# Start of Article

Kenneth Roth (born September 23, 1955) is an American attorney, human rights activist, and writer. He was the executive director of Human Rights Watch (HRW) from 1993 to 2022.

Early life
Kenneth Roth was born on September 23, 1955, in Elmhurst, Illinois, to Muriel T. Roth and Walter S. Roth. His father was a Jewish refugee who fled Nazi Germany. Walter's family had a butchery in Germany near Frankfurt when Adolf Hitler came to power.

Kenneth Roth grew up in Deerfield, Illinois. He graduated from Brown University in 1977 with a BA in history and received his JD from Yale Law School in 1980.

On June 13, 2011, Roth was married in an Anglican church to Dr. Annie Sparrow.

Career

Roth worked in private practice as a litigator and served as a Assistant United States Attorney for the United States Department of Justice for the Southern District of New York and the Iran-Contra investigation in Washington DC. Roth's career in human rights began inauspiciously. The one human rights course offered at Yale Law School was repeatedly canceled, and upon graduation he found that jobs in the field were few. As a result, as he worked as a lawyer, and volunteered nights and weekends doing human rights work, focusing on the Soviet imposition of martial law in Poland in 1981.

Roth joined Human Rights Watch (HRW) in 1987 as deputy director. His initial work centered on Haiti and gradually extended to Cuba and the Middle East, among other places.

Since 1993 (when Aryeh Neier left to become head of George Soros's Open Society Institute), Roth became the executive director of HRW. While he was in the office, the HRW staff increased from 60 to 552; HRW shared the Nobel Peace Prize in 1997 for banning of anti-personnel mines, helped to establish International Criminal Court and ban children in the military. Roth resigned from HRW on 31 August 2022. After leaving HRW, Roth said he intended to write a book.

Roth received honorary degrees from Brown University, Bowdoin College, the University of Ottawa, and the American University of Paris. He was a recipient of the Athens Democracy Award, the William Rogers Award from Brown University and the Jean Mayer Global Citizenship Award from Tufts University. He serves on the Watson Institute Board of Overseers at Brown University, the Board of Governors of Bard College Berlin, and the Humanitarian and Development Advisory Panel of the Novo Nordisk Foundation.

# End of Article

§ **To do**:
(A) Rewrite the passage of the Kenneth Roth biography from "Roth worked in" to "among other places.", changing "Haiti" to "Guatemala".
(B) According to the Kenneth Roth biography, in what year did Roth join Human Rights Watch as deputy director?
(C) Pick up the Kenneth Roth biography after its last sentence and continue it.
The listing after this biography is separate material.

# Start of Data section

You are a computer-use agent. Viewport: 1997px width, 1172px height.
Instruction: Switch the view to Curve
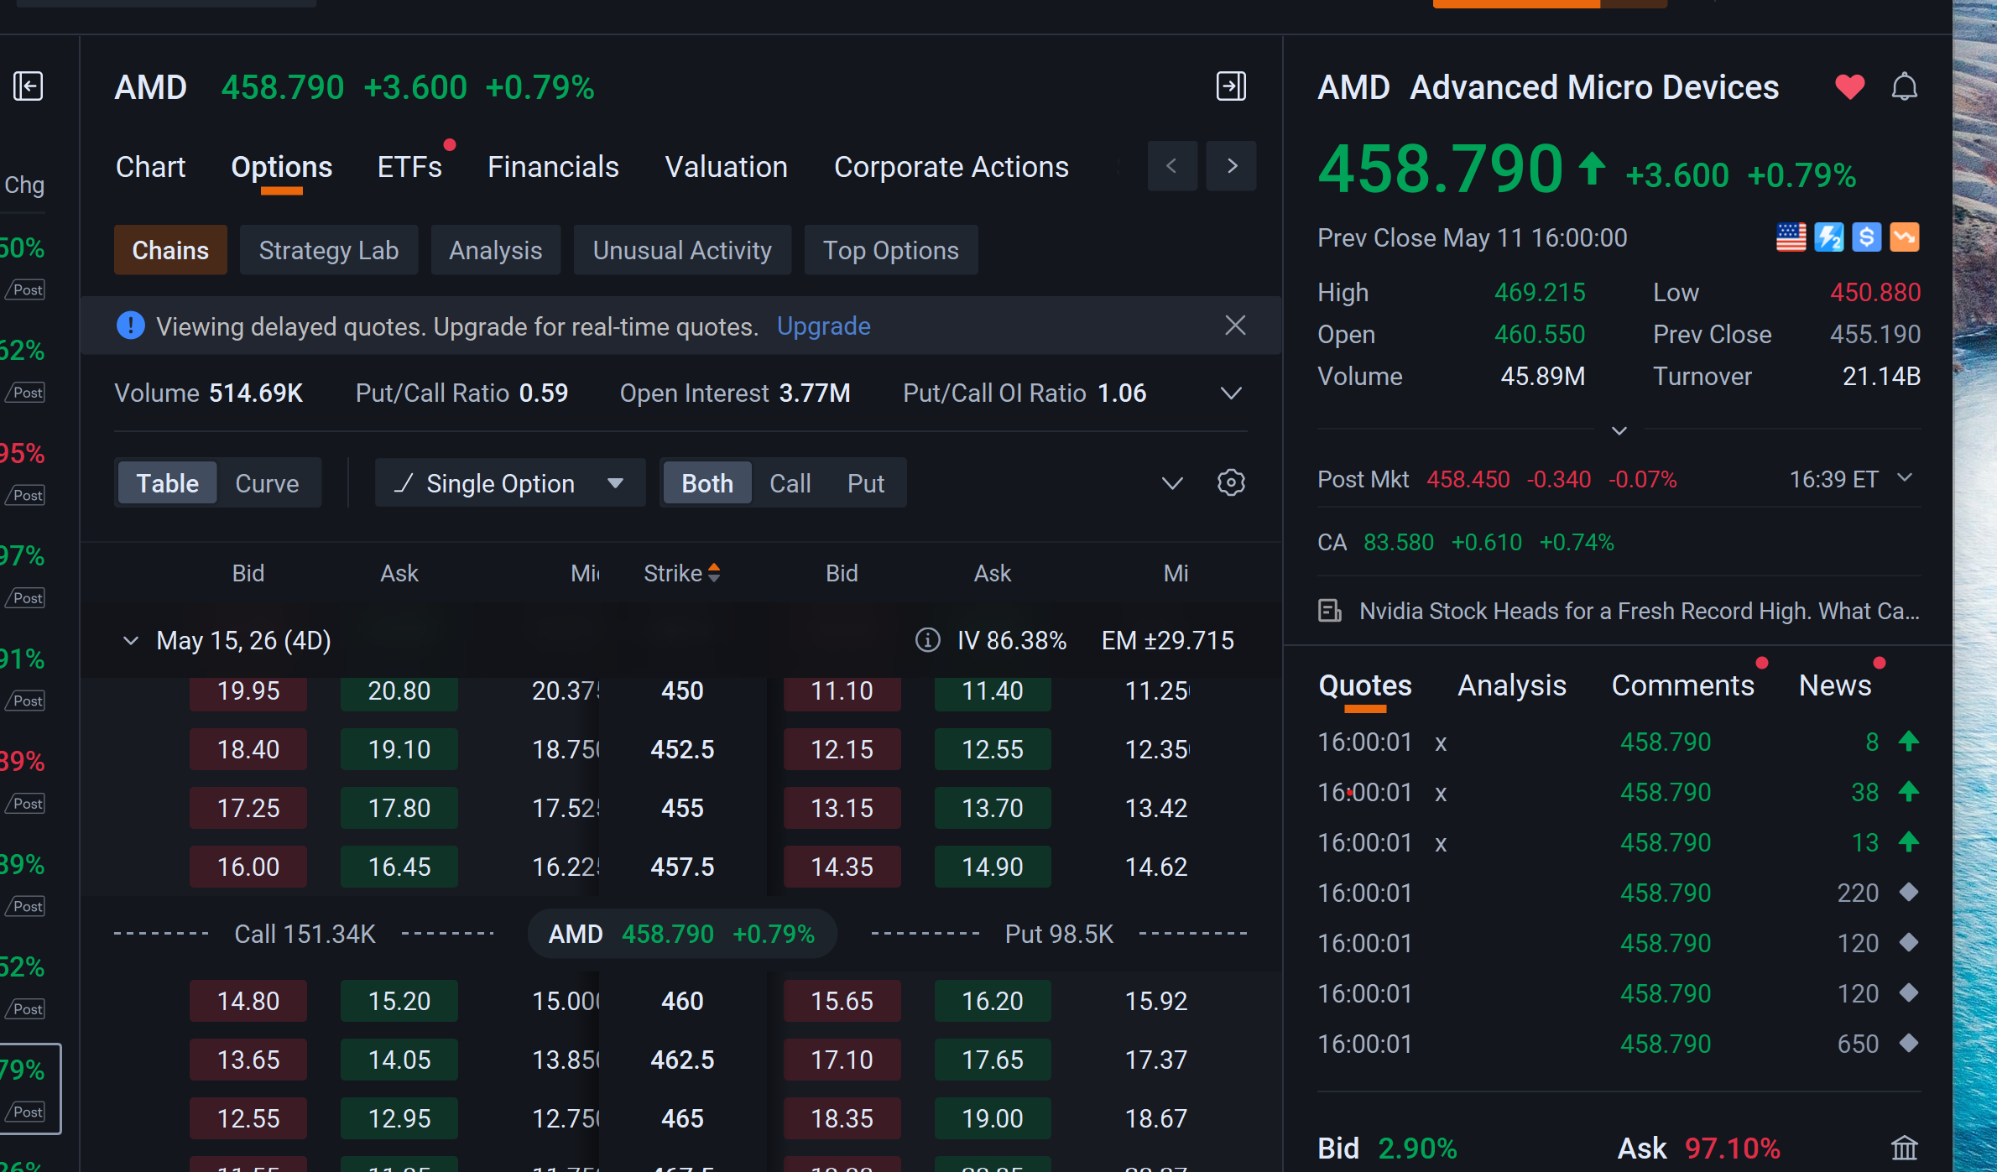267,483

# End of Data section

§ **Answers**:
(A)
Roth worked in private practice as a litigator and served as a Assistant United States Attorney for the United States Department of Justice for the Southern District of New York and the Iran-Contra investigation in Washington DC. Roth's career in human rights began inauspiciously. The one human rights course offered at Yale Law School was repeatedly canceled, and upon graduation he found that jobs in the field were few. As a result, as he worked as a lawyer, and volunteered nights and weekends doing human rights work, focusing on the Soviet imposition of martial law in Poland in 1981.

Roth joined Human Rights Watch (HRW) in 1987 as deputy director. His initial work centered on Guatemala and gradually extended to Cuba and the Middle East, among other places.

(B) 1987

(C)
Controversies

Remarks on Israel's policies
Following a 2006 HRW report on the 2006 lebanon war, Roth wrote a letter to the editor of The New York Sun in which he criticized the Israeli response to Hezbollah's rocket attacks on northern Israeli towns by quoting the Old Testament: "An eye for an eye—or, more accurately in this case, twenty eyes for an eye—may have been the morality of some more primitive moment." In reaction, the Anti-Defamation League accused him of using a "classic anti-Semitic stereotype against Jews". A following editorial in The New York Sun decried the statement: "To suggest that Judaism is a primitive religion incompatible with contemporary morality is to engage in supersessionism, the de-legitimization of Judaism, the basis of much antisemitism". Georgetown law professor and columnist Rosa Brooks called this criticism of Roth an example of reflexive labeling of criticism of Israel as antisemitism, and said that anyone accusing Roth of antisemitism must be "insane".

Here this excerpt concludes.